(TASK TO CARRY OUT) Recast the data as a Markdown table with the columns Row and Line, covering everything from the start of the data down to the line containing "Action: pyautogui.click(x=623, y=218)", inclusive. Skip blank lines.

(SUPPLIED ENTRIES)

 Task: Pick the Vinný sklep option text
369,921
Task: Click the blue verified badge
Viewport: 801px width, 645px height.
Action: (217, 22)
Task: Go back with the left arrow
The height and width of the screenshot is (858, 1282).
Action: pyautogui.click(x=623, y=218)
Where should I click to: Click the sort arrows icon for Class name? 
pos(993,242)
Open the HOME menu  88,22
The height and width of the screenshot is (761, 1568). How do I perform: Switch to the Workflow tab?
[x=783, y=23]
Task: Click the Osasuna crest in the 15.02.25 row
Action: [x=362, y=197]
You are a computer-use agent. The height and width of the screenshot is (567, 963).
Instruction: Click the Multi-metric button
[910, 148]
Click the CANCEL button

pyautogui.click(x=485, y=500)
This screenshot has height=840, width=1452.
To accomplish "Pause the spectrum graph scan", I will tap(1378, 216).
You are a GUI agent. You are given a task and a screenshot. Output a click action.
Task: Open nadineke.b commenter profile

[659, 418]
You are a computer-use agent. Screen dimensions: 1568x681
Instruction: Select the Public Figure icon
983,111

(EXPECTED ANSWER)
| Row | Line |
|---|---|
| 1 |  Task: Pick the Vinný sklep option text |
| 2 | 369,921 |
| 3 | Task: Click the blue verified badge |
| 4 | Viewport: 801px width, 645px height. |
| 5 | Action: (217, 22) |
| 6 | Task: Go back with the left arrow |
| 7 | The height and width of the screenshot is (858, 1282). |
| 8 | Action: pyautogui.click(x=623, y=218) |